§ **Task goal**
All that is wanted is the line with "The image size is (699, 390)." and each line after it to the end of the data below, set down exactly and without pictures.
============================================================
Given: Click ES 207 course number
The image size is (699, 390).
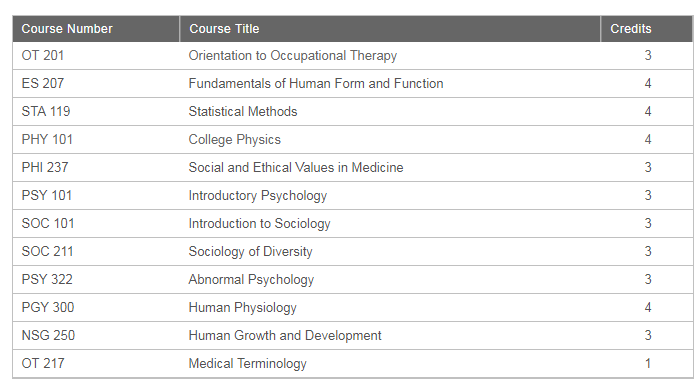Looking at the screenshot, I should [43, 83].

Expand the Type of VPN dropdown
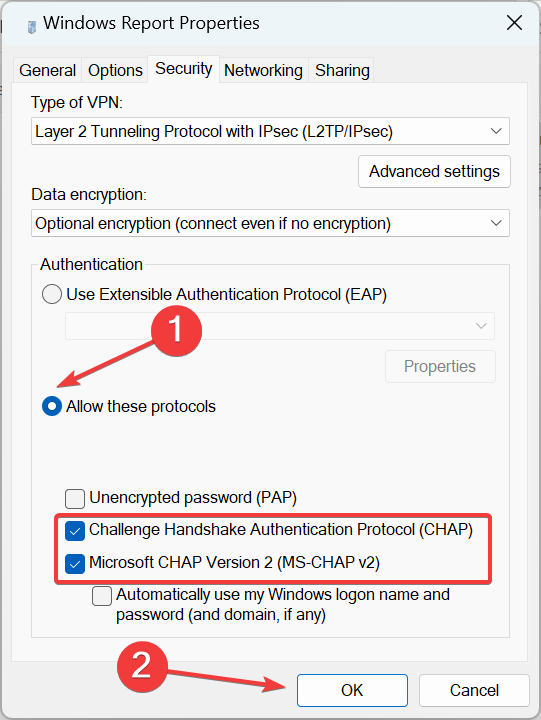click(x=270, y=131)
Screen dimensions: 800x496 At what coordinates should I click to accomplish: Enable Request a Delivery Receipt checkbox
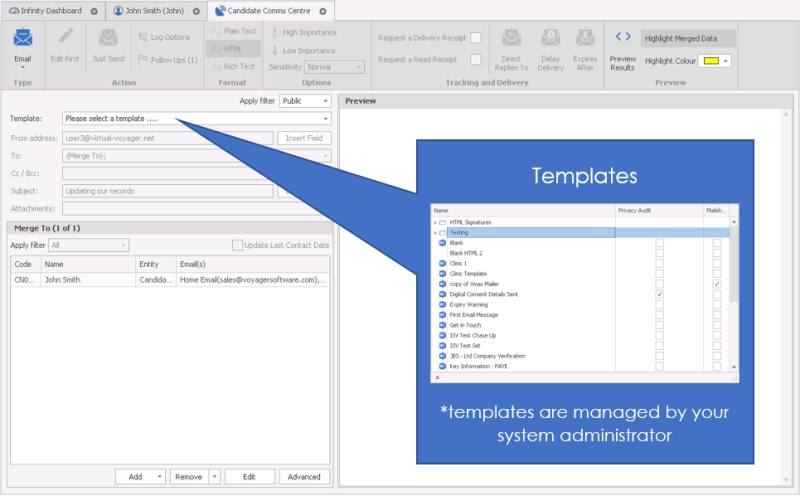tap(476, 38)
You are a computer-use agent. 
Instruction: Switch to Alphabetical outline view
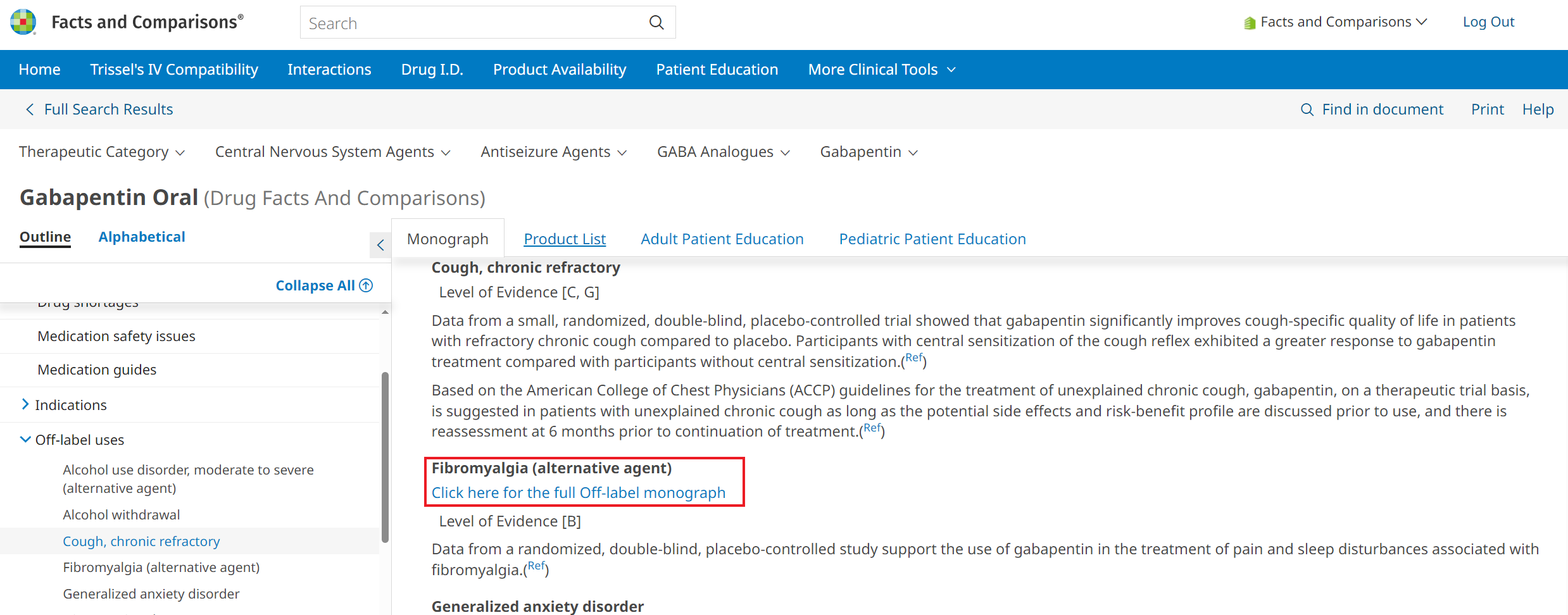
============================================================
§ **Output for this exercise**
The image size is (699, 390).
Looking at the screenshot, I should [43, 83].

Expand the Type of VPN dropdown
click(x=270, y=131)
Screen dimensions: 800x496 At what coordinates should I click to accomplish: Enable Request a Delivery Receipt checkbox
tap(476, 38)
You are a computer-use agent. 
Instruction: Switch to Alphabetical outline view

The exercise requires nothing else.